Saved data entries:

Start of Block

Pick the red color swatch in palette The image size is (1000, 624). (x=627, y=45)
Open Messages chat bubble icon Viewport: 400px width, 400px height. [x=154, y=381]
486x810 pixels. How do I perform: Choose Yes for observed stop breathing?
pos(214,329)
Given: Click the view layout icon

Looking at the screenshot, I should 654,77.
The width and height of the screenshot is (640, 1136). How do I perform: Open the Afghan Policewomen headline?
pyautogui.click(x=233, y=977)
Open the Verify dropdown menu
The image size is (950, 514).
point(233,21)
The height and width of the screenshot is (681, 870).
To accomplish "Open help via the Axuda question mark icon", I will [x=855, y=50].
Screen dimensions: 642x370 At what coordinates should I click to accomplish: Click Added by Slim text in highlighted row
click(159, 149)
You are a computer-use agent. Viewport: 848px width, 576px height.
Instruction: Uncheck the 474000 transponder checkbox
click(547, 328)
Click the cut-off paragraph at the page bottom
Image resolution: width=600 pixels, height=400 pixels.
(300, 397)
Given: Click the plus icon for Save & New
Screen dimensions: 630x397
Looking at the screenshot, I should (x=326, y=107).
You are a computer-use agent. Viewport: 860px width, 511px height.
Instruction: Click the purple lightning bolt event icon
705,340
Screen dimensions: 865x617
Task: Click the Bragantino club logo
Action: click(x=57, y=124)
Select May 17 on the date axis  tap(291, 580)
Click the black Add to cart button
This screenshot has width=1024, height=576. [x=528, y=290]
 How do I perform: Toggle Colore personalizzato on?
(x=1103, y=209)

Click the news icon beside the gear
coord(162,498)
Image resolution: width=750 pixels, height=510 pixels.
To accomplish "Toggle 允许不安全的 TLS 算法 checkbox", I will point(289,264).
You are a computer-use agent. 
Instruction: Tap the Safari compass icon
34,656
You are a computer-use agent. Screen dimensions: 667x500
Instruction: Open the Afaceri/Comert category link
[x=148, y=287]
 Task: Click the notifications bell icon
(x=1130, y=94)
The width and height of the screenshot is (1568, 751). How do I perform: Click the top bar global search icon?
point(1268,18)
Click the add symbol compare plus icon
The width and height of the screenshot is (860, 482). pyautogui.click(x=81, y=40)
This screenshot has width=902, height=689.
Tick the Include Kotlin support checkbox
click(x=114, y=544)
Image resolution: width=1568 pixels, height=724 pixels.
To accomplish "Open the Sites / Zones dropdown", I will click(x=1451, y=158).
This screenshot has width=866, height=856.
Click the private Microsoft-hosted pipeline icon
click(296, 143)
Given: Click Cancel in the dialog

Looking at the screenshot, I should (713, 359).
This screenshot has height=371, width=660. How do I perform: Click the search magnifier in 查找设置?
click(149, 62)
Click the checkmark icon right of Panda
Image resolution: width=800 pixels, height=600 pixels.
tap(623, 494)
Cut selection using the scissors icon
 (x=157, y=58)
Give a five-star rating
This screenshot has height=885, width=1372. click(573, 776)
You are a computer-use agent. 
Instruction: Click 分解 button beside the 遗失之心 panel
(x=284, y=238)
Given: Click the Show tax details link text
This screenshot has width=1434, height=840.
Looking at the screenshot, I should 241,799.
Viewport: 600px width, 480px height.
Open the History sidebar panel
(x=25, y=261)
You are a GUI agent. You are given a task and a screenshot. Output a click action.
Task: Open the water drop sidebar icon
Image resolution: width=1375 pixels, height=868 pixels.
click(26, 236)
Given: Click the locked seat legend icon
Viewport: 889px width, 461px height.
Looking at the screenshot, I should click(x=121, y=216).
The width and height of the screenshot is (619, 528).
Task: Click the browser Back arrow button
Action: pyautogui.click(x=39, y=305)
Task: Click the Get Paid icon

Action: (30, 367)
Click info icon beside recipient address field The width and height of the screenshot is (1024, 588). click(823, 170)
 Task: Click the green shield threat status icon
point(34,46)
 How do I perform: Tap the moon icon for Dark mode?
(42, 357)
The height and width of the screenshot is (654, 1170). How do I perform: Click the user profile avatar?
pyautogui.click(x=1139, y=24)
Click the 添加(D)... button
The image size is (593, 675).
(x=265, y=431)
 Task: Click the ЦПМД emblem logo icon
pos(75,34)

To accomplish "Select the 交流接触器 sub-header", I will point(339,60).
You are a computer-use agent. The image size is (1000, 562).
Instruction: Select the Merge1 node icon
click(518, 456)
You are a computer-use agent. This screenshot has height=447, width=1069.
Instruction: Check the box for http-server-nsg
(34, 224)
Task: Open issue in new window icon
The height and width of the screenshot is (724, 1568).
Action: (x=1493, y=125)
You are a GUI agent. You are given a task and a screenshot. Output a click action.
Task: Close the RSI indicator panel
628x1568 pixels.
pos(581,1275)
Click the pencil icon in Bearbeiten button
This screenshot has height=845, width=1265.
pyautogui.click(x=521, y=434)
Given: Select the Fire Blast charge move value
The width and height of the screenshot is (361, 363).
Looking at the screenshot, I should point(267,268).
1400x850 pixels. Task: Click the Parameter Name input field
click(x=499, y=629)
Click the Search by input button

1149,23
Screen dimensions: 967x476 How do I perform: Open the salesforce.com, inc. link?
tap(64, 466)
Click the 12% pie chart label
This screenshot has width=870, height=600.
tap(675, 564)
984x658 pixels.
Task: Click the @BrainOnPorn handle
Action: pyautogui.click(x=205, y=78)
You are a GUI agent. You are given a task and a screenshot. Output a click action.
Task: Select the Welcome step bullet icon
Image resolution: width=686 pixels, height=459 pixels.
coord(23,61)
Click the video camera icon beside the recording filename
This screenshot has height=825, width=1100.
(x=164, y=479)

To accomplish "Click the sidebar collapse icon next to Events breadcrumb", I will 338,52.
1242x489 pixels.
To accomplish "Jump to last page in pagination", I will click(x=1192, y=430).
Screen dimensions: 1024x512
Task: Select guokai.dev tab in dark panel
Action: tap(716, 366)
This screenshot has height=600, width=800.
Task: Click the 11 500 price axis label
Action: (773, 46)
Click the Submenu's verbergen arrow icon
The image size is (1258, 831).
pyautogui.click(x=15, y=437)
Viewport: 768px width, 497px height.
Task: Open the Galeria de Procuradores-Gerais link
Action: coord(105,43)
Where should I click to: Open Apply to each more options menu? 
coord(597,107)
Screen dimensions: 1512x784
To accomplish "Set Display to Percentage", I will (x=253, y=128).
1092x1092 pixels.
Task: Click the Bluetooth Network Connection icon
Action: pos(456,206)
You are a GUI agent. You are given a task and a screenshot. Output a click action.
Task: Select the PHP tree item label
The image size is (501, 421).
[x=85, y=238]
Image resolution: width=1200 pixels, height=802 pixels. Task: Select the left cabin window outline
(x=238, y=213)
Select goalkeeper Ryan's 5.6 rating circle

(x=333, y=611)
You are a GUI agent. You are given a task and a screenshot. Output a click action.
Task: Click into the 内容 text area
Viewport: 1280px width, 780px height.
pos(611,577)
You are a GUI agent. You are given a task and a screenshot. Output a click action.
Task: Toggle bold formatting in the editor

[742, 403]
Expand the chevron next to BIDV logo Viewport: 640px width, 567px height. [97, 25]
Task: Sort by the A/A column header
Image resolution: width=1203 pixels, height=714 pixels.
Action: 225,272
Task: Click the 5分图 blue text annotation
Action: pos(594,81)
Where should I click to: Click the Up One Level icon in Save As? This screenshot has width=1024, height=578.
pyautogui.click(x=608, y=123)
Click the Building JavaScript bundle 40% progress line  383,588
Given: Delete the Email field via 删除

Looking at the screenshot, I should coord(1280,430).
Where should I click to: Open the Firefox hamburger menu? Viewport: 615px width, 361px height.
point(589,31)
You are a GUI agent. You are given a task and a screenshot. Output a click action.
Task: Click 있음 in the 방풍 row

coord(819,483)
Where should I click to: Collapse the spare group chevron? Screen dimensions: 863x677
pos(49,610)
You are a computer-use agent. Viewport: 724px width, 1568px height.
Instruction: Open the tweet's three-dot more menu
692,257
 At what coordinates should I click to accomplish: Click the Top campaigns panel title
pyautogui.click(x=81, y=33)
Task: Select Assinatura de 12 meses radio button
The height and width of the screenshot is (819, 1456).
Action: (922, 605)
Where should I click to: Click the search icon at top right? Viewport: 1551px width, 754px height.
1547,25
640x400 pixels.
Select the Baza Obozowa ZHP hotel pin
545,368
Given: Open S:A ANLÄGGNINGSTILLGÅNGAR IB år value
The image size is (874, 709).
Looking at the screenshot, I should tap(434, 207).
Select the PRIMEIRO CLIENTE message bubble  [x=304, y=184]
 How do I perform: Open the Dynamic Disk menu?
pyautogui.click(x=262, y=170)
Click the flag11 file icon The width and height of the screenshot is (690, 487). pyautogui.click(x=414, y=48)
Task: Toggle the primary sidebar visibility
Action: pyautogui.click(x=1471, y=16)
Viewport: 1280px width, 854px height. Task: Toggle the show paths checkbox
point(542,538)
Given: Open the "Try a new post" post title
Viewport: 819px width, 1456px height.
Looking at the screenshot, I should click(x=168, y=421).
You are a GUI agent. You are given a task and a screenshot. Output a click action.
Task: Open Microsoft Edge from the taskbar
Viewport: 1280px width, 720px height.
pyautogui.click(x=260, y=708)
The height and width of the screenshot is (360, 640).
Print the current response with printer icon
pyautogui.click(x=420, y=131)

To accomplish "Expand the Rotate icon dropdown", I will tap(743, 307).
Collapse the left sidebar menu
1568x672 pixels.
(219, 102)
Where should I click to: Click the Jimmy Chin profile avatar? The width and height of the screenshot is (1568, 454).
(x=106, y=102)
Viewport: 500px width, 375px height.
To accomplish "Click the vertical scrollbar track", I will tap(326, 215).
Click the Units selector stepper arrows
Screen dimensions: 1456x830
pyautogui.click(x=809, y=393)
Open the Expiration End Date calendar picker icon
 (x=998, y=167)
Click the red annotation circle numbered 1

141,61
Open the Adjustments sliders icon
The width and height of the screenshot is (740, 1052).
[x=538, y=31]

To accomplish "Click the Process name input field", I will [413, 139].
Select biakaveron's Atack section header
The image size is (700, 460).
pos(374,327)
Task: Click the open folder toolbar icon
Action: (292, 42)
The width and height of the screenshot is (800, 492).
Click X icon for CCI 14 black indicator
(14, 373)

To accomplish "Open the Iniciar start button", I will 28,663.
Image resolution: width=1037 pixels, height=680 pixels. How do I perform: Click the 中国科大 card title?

End of Block

Scan the records for the word "bubble", and copy each line where it is found.

Open Messages chat bubble icon Viewport: 400px width, 400px height. [x=154, y=381]
Select the PRIMEIRO CLIENTE message bubble  [x=304, y=184]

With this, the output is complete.